■ **INPUT**

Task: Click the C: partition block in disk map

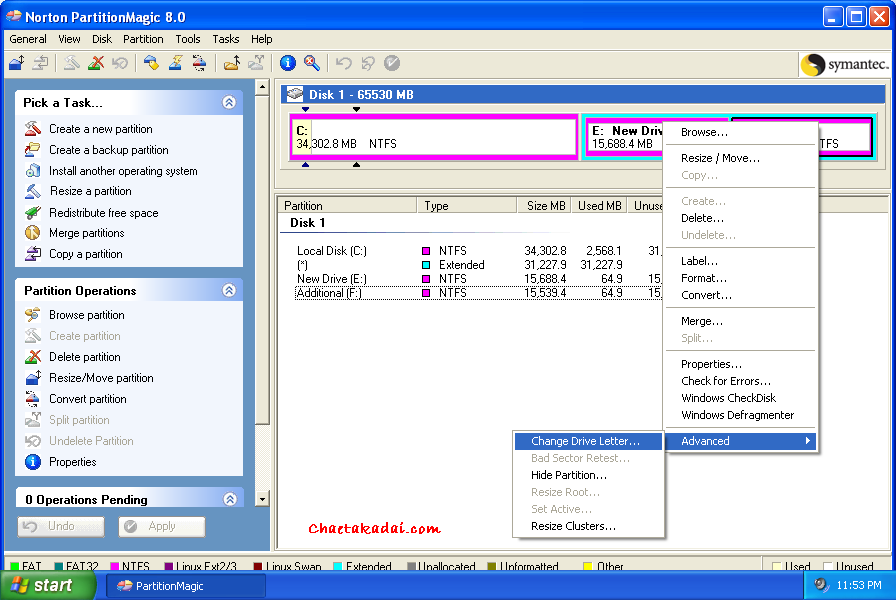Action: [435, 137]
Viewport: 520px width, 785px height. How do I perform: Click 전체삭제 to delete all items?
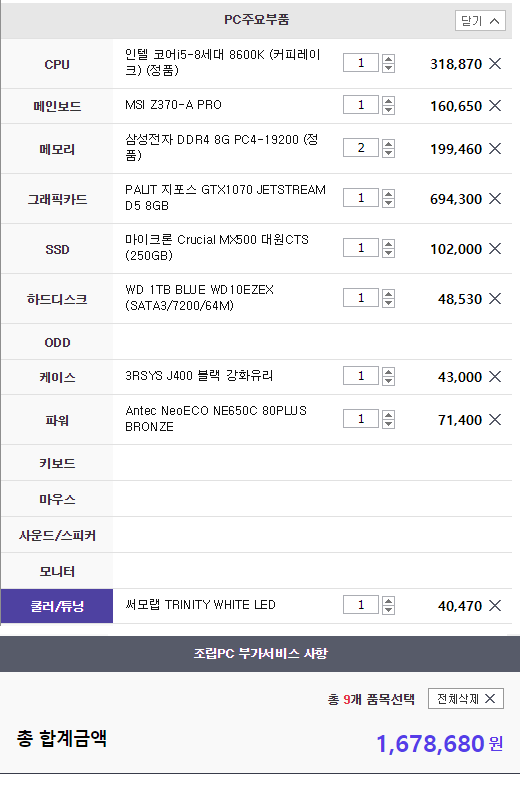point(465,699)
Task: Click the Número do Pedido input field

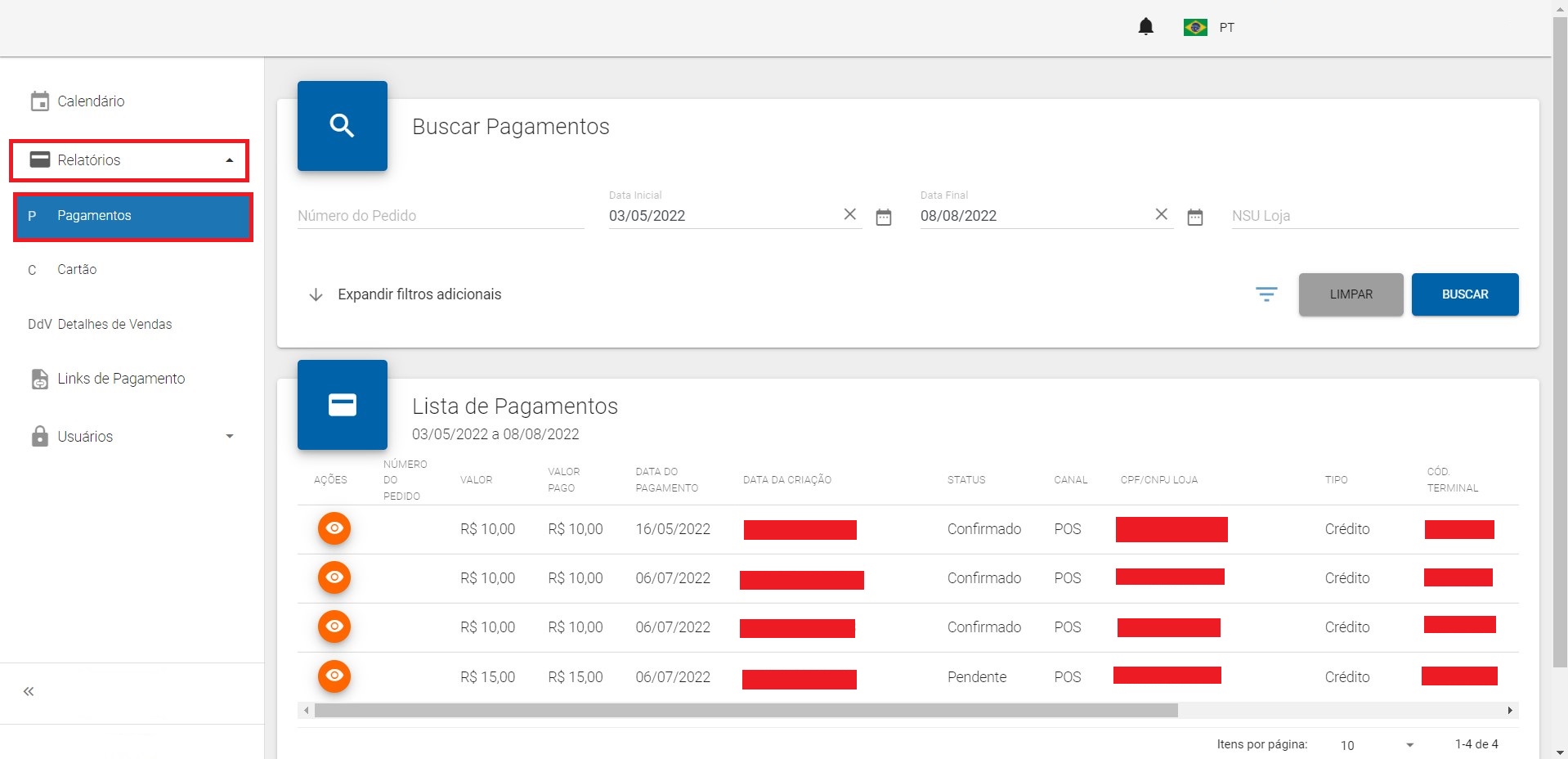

■ **ASSIGNMENT**
What you give back must match the material word for word, with no images included.

■ **RESPONSE**
Task: Click the C: partition block in disk map

Action: [435, 137]
Viewport: 520px width, 785px height. How do I perform: Click 전체삭제 to delete all items?
point(465,699)
Task: Click the Número do Pedido input field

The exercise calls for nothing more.